April 10, 2010

                An unassuming market in West Delhi turned into the location of a high-drama search-and-seize. The target: radioactive material in a scrap shop that has led to five people being hospitalized. Experts say this is possibly the worst case of radiation exposure in India, with levels a thousand times higher than permissible limits.
             Half a kilometre of the market was cordoned off by the Delhi Police. Inside, specialists from the Department of Atomic Energy, armed with geiger counters to detect radiation, looked through metal scrap in dozens of shops. Sixteen hours later, the area was declared safe.
       The potentially-contaminated items were loaded onto a carefully-shielded lead container and taken to the Narora Atomic Station where they will be further analysed to find out where it could have come from.
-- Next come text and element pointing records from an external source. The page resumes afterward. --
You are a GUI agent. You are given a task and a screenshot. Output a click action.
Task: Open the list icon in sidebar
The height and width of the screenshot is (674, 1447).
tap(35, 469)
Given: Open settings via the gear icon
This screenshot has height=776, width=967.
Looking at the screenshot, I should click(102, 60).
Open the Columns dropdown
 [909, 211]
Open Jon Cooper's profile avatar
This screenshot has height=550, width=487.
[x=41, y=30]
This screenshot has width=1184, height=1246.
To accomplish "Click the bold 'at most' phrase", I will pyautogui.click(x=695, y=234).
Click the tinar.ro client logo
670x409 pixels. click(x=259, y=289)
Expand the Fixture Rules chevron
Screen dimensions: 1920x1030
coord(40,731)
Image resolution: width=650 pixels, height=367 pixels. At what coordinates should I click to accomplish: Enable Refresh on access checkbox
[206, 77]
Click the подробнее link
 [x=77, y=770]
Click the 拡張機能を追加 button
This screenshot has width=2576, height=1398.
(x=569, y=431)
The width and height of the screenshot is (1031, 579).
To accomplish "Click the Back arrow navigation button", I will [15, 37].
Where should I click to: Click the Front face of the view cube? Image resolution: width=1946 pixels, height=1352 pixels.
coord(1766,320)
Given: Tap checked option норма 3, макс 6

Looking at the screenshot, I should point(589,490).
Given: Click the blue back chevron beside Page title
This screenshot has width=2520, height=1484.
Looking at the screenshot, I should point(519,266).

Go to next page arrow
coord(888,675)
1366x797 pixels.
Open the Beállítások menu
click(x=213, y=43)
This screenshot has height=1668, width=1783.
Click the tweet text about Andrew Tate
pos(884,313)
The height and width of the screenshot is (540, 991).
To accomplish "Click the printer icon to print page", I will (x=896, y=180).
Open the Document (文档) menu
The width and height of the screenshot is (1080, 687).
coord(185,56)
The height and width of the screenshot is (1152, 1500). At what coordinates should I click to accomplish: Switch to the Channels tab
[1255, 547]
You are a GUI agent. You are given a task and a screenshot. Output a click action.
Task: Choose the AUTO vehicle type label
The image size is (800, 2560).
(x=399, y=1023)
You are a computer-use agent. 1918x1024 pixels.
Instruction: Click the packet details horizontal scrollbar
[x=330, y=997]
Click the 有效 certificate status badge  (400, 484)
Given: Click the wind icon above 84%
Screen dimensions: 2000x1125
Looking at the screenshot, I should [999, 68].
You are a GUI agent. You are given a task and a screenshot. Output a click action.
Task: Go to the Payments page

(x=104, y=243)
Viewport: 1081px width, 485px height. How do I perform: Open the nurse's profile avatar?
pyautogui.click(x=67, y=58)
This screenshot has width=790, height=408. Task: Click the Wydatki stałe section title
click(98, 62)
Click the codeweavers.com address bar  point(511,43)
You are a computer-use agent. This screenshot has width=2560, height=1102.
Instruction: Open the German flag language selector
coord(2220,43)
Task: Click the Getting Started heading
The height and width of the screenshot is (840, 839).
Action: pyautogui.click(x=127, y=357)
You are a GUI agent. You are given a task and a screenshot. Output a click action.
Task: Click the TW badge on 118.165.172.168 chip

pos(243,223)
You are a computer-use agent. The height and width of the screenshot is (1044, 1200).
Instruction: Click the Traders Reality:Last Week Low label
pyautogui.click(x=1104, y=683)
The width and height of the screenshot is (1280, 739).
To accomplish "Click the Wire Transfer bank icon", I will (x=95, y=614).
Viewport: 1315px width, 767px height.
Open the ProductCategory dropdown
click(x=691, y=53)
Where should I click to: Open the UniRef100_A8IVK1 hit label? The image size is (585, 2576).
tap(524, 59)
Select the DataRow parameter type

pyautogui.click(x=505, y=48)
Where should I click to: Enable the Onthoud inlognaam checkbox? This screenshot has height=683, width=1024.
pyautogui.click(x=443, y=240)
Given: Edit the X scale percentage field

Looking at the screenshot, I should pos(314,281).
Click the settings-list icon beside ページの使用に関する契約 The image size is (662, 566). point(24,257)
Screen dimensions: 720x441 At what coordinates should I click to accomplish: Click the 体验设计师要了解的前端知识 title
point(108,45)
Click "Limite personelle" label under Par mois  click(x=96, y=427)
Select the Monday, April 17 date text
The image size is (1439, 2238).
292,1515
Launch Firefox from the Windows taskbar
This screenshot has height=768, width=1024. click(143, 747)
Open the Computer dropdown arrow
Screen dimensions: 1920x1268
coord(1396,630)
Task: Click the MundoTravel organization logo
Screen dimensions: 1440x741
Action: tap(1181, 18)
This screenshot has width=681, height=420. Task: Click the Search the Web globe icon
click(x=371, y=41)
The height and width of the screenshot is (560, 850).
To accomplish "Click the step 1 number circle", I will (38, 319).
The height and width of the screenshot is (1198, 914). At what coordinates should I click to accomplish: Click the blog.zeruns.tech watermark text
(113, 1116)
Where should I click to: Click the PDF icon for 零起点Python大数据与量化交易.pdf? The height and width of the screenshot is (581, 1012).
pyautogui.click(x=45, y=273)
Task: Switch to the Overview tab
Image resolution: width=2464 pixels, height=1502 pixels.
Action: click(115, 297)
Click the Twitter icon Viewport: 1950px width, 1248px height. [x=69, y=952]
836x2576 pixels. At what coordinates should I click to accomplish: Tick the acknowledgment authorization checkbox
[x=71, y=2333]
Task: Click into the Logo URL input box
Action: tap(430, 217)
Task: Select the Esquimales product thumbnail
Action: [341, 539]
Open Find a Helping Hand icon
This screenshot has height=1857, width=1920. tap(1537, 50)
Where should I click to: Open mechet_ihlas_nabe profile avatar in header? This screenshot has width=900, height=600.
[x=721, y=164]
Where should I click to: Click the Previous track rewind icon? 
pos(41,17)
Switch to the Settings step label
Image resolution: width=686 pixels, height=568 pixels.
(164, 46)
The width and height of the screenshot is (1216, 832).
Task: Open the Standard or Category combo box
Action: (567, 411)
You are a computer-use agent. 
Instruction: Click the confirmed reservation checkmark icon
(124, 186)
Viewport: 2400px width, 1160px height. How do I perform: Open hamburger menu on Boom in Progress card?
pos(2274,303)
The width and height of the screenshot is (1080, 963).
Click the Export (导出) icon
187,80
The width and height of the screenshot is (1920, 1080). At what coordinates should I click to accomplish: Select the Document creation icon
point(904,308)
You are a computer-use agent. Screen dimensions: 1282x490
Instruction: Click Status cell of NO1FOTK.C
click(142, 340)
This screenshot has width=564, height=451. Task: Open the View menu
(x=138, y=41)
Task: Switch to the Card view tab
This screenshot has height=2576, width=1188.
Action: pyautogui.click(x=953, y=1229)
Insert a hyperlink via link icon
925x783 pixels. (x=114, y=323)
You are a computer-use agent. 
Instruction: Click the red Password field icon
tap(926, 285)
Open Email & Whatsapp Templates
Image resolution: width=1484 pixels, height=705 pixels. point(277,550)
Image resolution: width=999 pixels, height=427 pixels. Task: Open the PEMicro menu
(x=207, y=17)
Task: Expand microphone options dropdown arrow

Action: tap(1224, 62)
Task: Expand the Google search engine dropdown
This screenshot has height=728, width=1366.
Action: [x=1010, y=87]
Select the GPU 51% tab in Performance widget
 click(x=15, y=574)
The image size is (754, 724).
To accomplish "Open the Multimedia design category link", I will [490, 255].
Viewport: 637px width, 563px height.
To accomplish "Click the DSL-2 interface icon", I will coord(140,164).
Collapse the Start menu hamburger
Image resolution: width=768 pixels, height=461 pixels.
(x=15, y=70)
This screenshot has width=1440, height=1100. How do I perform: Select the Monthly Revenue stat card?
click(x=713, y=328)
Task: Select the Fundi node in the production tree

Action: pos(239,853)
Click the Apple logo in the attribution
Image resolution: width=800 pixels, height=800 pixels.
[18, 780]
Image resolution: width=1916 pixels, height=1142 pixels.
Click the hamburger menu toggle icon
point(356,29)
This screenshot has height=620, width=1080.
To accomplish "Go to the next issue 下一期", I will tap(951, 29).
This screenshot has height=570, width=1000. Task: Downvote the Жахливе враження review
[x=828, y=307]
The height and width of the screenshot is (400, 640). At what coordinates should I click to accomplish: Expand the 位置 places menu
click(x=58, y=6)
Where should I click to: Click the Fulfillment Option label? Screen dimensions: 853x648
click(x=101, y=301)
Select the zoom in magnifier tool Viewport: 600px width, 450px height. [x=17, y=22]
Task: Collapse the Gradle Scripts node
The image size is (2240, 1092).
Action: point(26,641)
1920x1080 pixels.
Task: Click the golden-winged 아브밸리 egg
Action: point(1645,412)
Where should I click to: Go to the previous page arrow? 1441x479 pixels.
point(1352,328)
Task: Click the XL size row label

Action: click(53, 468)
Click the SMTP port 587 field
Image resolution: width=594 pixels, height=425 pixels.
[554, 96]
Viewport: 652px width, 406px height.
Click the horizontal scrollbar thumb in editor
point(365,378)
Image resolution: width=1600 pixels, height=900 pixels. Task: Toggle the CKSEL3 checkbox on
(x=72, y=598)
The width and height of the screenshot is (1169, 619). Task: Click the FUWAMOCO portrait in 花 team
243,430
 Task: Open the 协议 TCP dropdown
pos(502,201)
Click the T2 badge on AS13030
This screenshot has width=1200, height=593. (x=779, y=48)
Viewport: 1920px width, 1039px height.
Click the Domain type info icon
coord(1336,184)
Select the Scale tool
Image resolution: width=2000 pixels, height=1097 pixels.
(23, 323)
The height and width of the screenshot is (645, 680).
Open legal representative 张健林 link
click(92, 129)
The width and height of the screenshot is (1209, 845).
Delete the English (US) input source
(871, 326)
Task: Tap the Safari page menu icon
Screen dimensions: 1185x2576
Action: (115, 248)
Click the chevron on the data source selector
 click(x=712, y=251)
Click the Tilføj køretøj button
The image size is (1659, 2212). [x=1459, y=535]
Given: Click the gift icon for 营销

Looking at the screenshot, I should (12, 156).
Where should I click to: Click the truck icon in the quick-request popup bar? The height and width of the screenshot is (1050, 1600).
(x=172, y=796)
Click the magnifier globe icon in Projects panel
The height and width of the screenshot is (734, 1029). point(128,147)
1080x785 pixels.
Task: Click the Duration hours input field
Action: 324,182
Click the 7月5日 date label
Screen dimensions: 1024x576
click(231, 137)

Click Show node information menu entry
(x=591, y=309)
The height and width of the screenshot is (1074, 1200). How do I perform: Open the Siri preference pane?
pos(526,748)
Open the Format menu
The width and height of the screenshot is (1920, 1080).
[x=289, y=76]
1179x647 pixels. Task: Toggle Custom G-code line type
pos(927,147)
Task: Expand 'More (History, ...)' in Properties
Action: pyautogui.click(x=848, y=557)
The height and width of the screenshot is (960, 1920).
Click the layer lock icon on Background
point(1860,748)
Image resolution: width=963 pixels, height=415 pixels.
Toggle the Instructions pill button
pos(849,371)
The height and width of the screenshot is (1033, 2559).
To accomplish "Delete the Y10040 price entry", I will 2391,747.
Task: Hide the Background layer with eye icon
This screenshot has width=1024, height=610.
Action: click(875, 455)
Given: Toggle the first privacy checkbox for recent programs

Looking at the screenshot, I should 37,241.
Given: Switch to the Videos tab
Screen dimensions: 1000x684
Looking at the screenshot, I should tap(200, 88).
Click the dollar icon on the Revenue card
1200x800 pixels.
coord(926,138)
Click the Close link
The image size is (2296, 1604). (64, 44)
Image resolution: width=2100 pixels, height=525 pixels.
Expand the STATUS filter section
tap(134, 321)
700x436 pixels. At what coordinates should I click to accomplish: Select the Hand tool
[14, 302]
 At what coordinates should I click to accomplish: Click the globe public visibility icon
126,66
A week ago, Deepak Jain, who owns two metal scrap shops showed signs of radiation poisoning: dizziness, hair loss, burn and rash marks on his hands. He was admitted into hospital, and then on Thursday night, four other workers at his shop developed similar symptoms. When they arrived at a government hospital, the authorities were alerted and the Department of Atomic Energy moved in to investigate.Cobalt-60, a radioactive compound used in hospitals where cancer patients are treated, was found in Jain's shop.
                Ahead of the Commonwealth Games this year, three government hospitals in Delhi have been equipped and trained to look after patients who've been exposed to radiation. In addition to the safety lapses, what was worrying in this case was the slow reaction of doctors and the DAE in recognizing the signs of what could have widened into a much bigger crisis.